Data provided:
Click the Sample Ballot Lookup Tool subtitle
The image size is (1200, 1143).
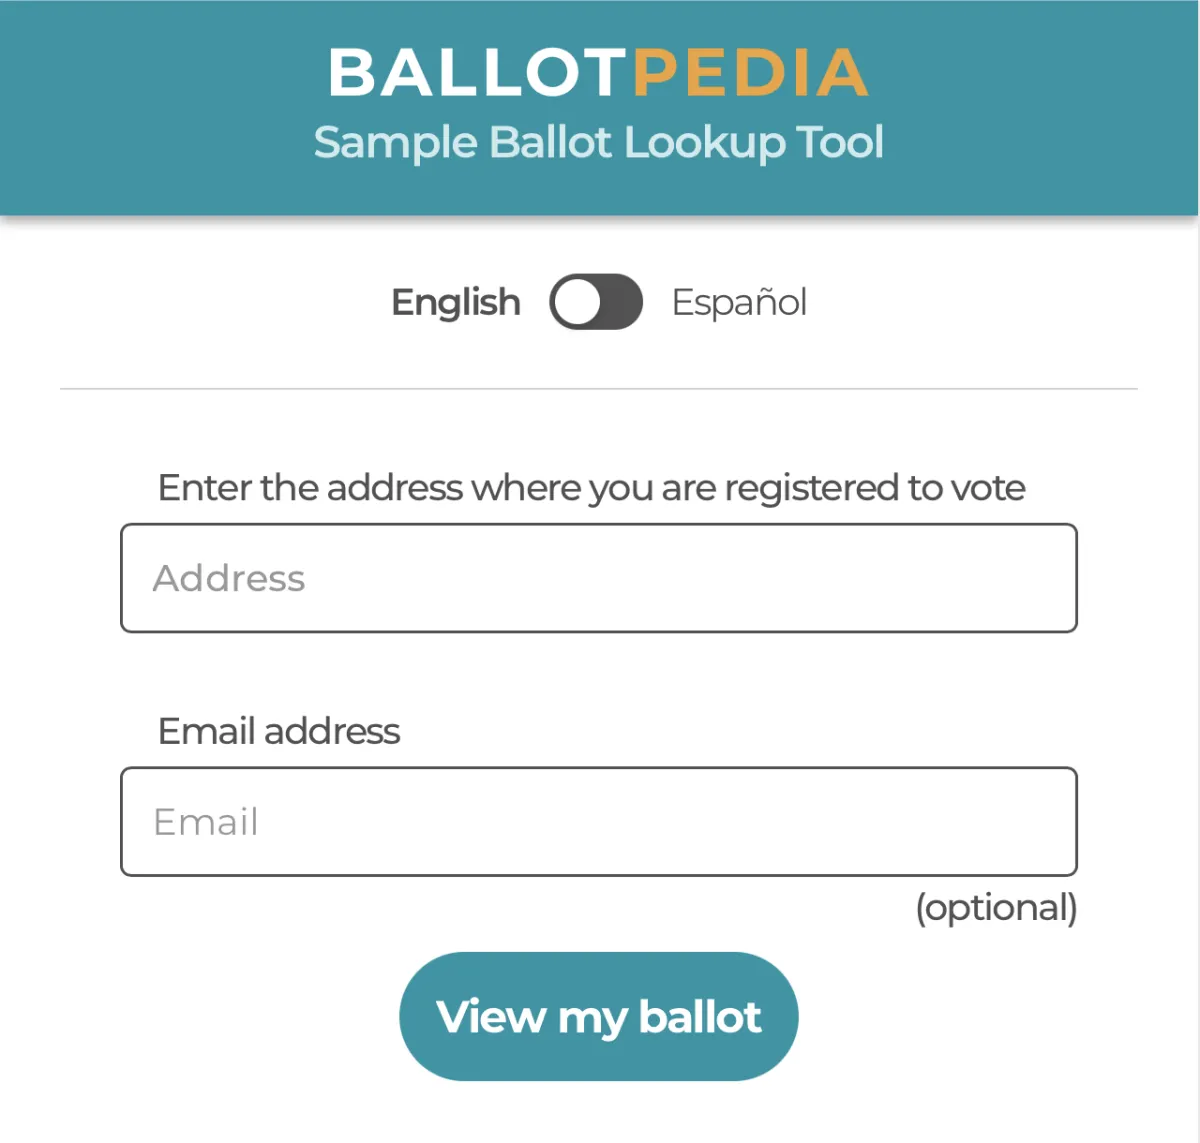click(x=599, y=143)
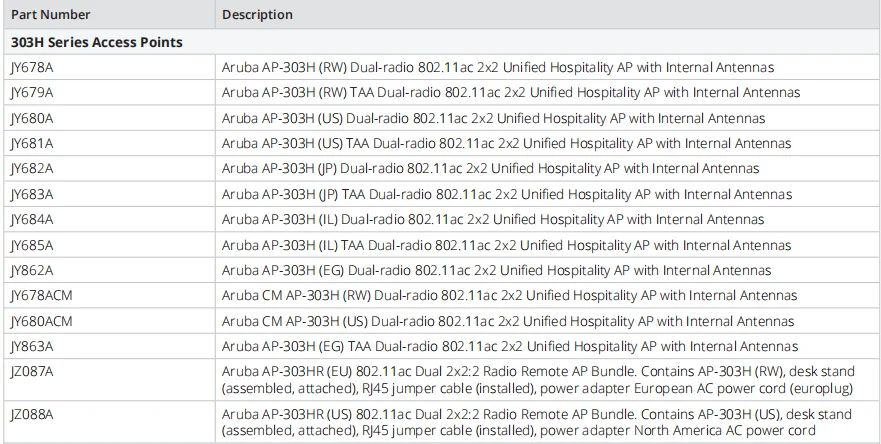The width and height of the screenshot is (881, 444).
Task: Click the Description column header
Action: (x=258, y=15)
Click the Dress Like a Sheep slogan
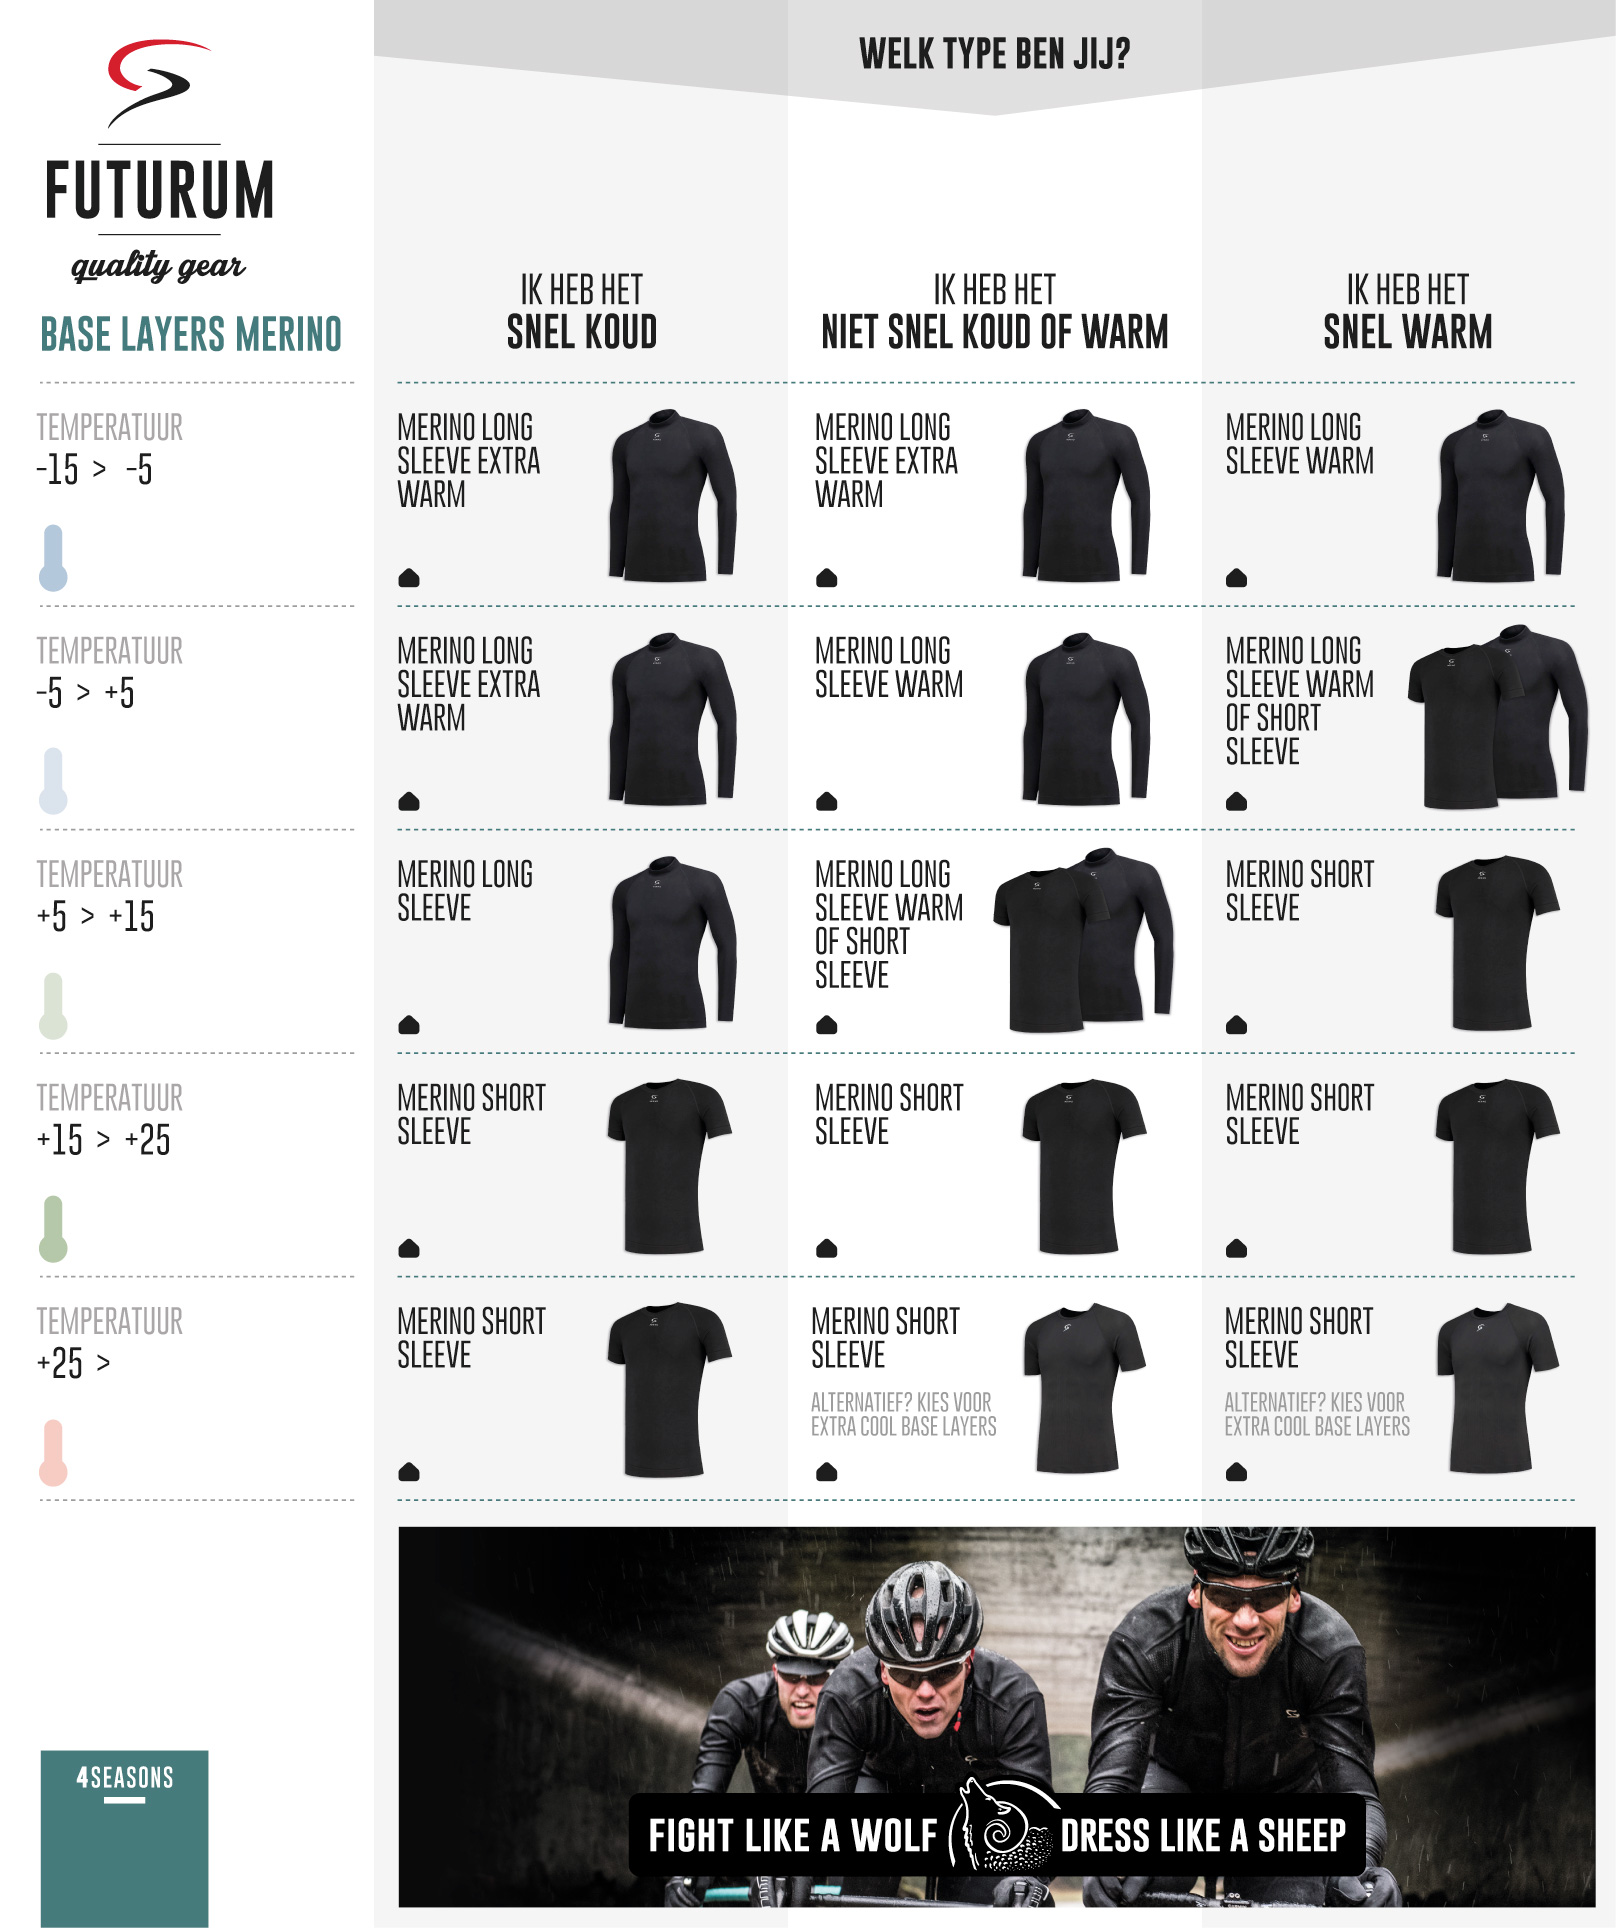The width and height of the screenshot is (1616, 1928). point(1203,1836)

Given instruction:
Reproduce the text of each of the items above word for word, omitting the pictures.

Solution below:
Click the Sample Ballot Lookup Tool subtitle
The image size is (1200, 1143).
click(x=599, y=143)
The width and height of the screenshot is (881, 444).
Task: Click the Description column header
Action: (x=258, y=15)
Click the Dress Like a Sheep slogan
The width and height of the screenshot is (1616, 1928). point(1203,1836)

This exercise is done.